#### DESCRIPTION OF THE TASK
Only one stretch of the data below is wanted: the lines starting at the one with "Task: Open the Schema menu" and ending at the one with "This screenshot has height=738, width=1174.", both included, given again exactly.

#### DATA RECORDS
::::
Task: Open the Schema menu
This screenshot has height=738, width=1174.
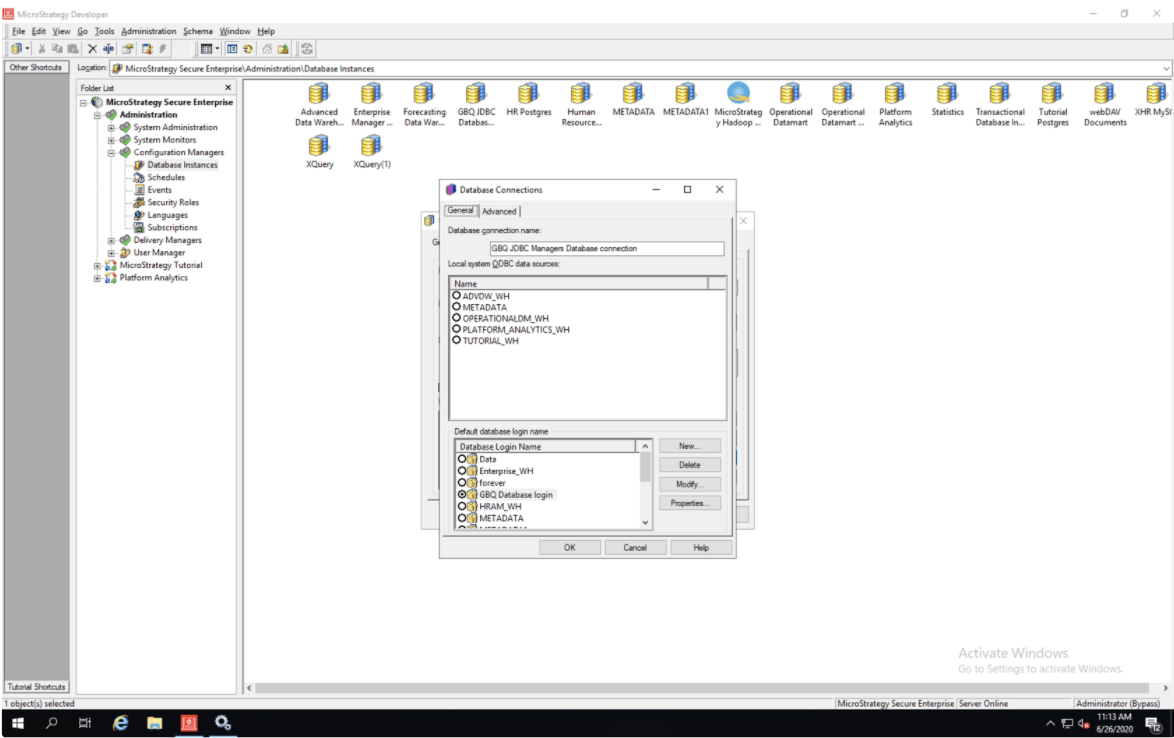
::::
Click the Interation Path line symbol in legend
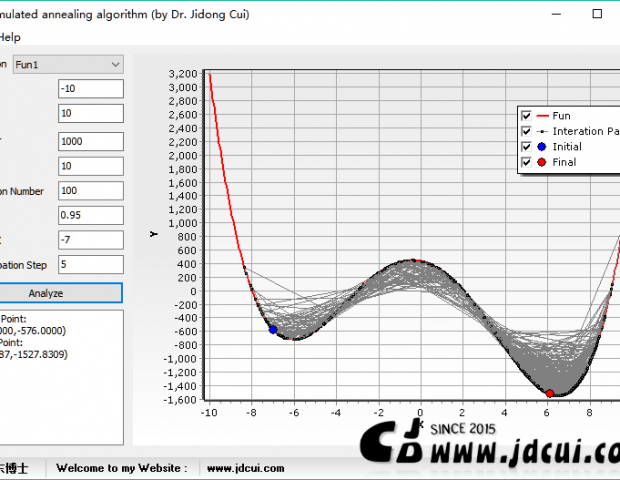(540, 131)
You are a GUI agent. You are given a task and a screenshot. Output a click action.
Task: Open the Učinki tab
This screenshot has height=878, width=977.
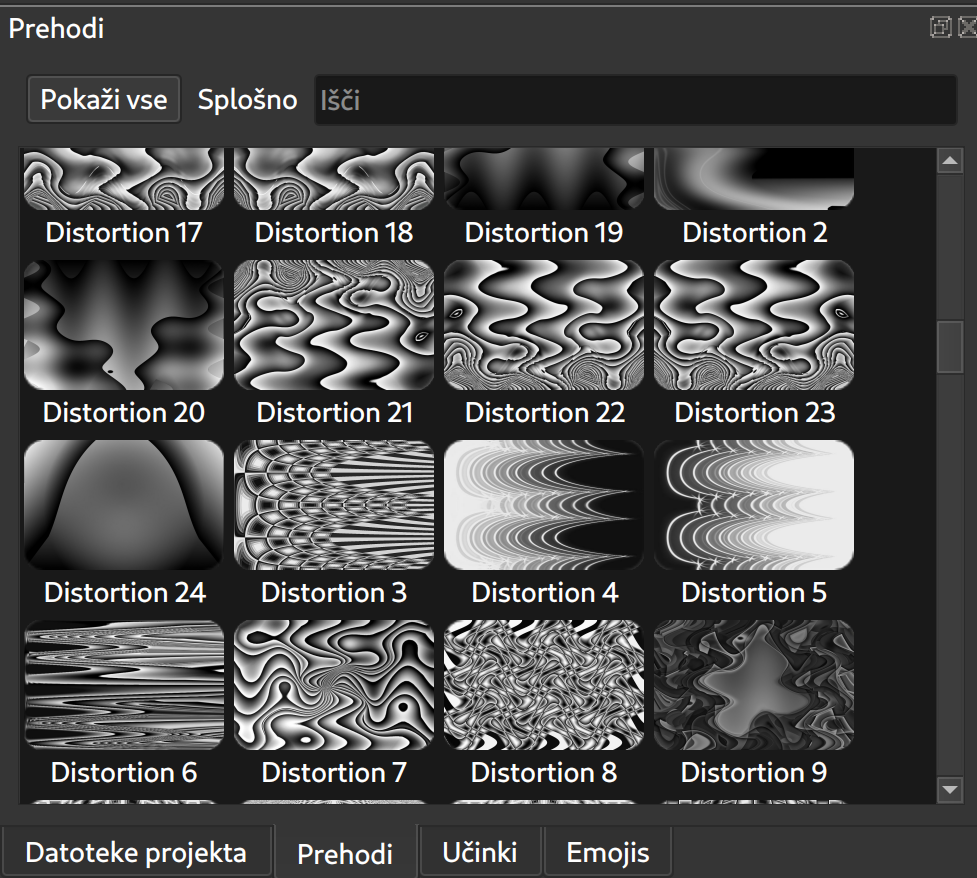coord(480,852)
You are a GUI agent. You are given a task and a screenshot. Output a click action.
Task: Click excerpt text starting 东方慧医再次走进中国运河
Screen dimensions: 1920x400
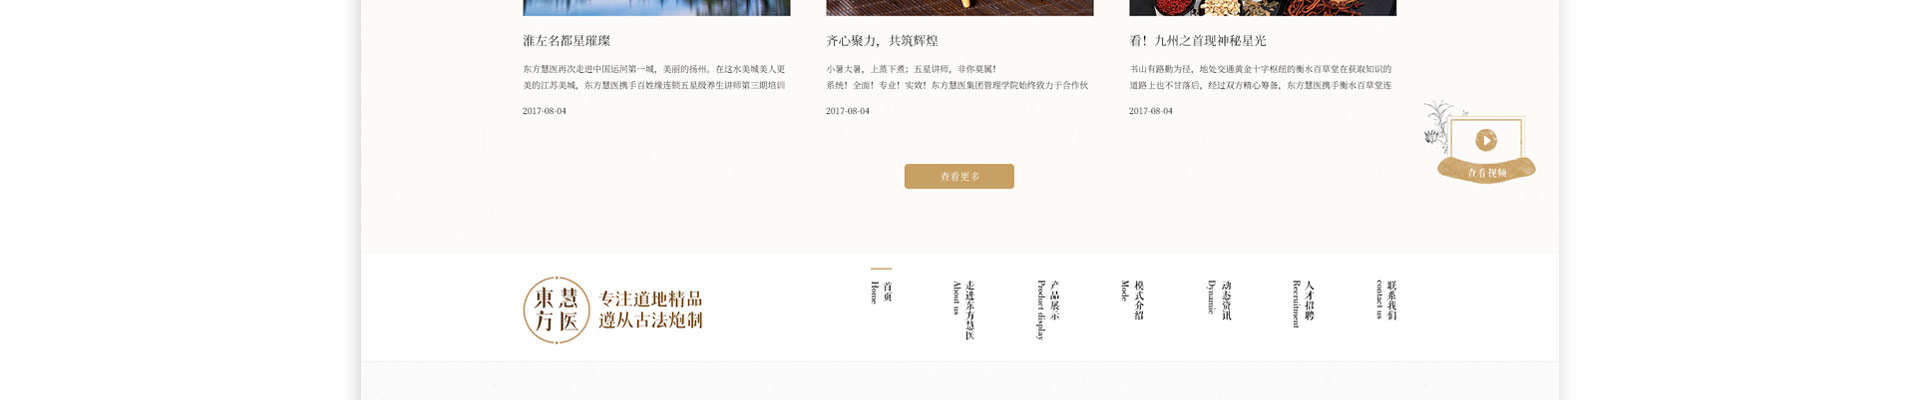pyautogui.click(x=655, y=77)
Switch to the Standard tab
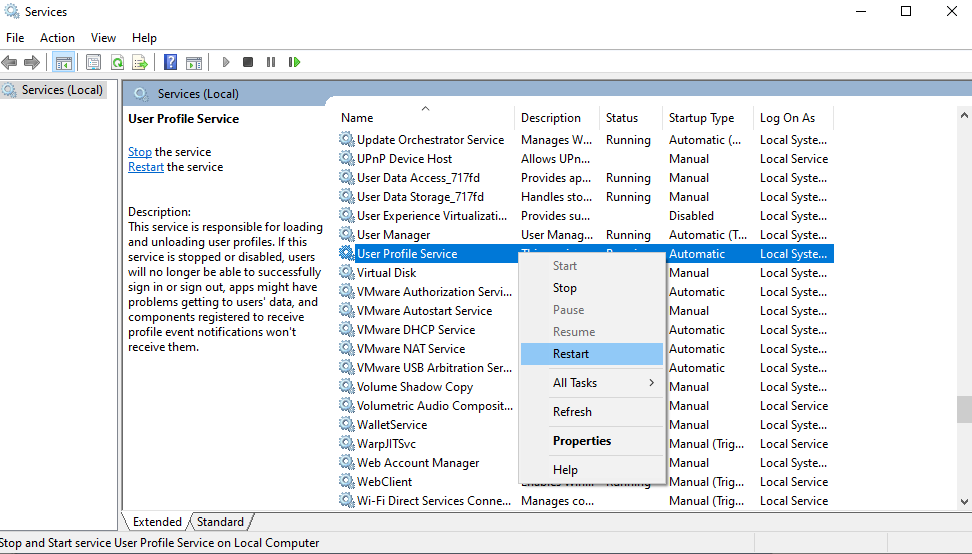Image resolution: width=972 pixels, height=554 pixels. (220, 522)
::::
#### REPLY TO THE TASK
Task: Open the Schema menu
This screenshot has height=738, width=1174.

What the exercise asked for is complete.